WHAT YOU NEED TO DO: Decide whether each statement agrees with the profile of Irish dancer Nora Murphy, answering yes or no and quoting the deciding words: 1. Murphy took up Irish dancing after her brother refused to wear the dance kilt. 2. Murphy is majoring in dance at the university. 3. Murphy welcomes the spray tan booths now found at competitions.

PROVIDED TEXT:
While most would consider such a feat unbearable, UI junior Nora Murphy retells the event with a wry smile and nostalgic twinkle in her eye. After she had spent 15 years as an Irish dancer, electronic company LG — its Korea branch — commissioned dancers, including Murphy, for a flat-screen TV commercial filmed in Chicago and the opportunity to train with Lord of the Dance. That’s where the blistering heat came in.

Murphy has been in the trade since the ripe age of 3, and she has performed nationally and globally since she was 7.

It all started when the Chicago native’s uninterested brother refused to wear the traditional Irish dance kilt. Murphy begged her mother to sign her up for classes instead. She’s never looked back.
Her dreams came true the first time she first traveled to Ireland to compete.

“I’d always dreamed of dancing in Ireland,” she said. “I guess that was just a dream come true to be up on that stage; [it] was probably the highlight of my dancing career.”

Accompanying Murphy to Ireland, fellow dancer Mary Lynch said nothing deterred her friend from dancing.

“She was always very motivated,” Lynch said. “Even if she was struggling with a step or having a bad day, she’d fight through it and remain positive, no matter what.”

It might have to do with that something the dancer has.

“It was obvious, from the age of 5, that Nora was very passionate about Irish dancing,” said Kathleen O’Carroll, the director of Cross Keys School of Irish Dance and Murphy’s former teacher.

That something also came across in Murphy’s animated descriptions about the importance of dance in her life. The wavy-haired brunette’s passion was conveyed through her effortless concentration when improvising dance moves in her plaid sneakers. Her rubber-toed feet moved so fast they seemed to float over her kitchen’s floor.

Murphy explained that Irish dancing often serves as an “icebreaker” because it is such a core element in her life.

“[Irish dancing] always seems to come up. Probably because I’m so in love with it,” she said. “Then everyone becomes interested, and they want to see, so I’ll end up dancing at parties where I don’t know anyone.”

In addition to teaching the art form to children in Chicago, she’s managed to combine her love of theater and Irish dancing to pave a career path. Majoring in theater arts with a concentration in costume design, she has designed costumes for three productions at the university this year. That interest stemmed from helping design her first Irish dance costume, which usually run $2,500.

Murphy’s genuine appreciation of the art form — minus some new additions — becomes apparent after spending just a short amount of time with her.

“I do think there’s an element of how you present yourself onstage … an element of … glamour,” Murphy said. “I’m not a fan of what it’s turning into — they’re even having spray tan booths at the competitions.”

Fake tanning and glitter aside, her love of the dance thrives.

“I love being able to hear the Irish tune and just belt it out,” she said. “I love everything about it.”

RECORD EXTRACTS:
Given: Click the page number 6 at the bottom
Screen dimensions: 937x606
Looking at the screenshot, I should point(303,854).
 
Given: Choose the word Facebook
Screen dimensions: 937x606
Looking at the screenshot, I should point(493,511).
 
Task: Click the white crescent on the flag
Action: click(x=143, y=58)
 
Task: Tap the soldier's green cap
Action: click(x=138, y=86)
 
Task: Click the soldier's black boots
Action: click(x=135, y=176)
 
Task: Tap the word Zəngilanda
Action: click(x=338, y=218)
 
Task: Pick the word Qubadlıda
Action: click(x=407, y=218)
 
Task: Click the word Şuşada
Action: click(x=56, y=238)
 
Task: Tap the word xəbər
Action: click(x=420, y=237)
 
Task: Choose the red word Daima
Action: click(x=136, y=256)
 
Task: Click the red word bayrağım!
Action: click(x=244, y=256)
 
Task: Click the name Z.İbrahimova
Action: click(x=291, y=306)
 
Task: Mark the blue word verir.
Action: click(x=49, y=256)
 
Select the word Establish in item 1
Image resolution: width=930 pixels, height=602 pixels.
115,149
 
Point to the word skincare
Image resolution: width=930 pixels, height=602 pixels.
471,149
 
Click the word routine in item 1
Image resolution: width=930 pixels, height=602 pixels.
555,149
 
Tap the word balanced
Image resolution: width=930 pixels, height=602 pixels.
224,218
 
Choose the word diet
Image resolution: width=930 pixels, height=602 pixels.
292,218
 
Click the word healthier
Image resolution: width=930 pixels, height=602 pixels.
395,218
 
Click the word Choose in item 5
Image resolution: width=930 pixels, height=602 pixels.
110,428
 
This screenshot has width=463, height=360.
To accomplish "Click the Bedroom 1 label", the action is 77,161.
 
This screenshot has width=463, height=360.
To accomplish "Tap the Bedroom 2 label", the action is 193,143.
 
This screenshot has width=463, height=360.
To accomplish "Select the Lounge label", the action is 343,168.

FINAL RESULT:
1. Yes: "the Chicago native’s uninterested brother refused to wear the traditional Irish dance kilt. Murphy begged her mother to sign her up for classes instead."
2. No: "Majoring in theater arts with a concentration in costume design"
3. No: "I’m not a fan of what it’s turning into — they’re even having spray tan booths at the competitions."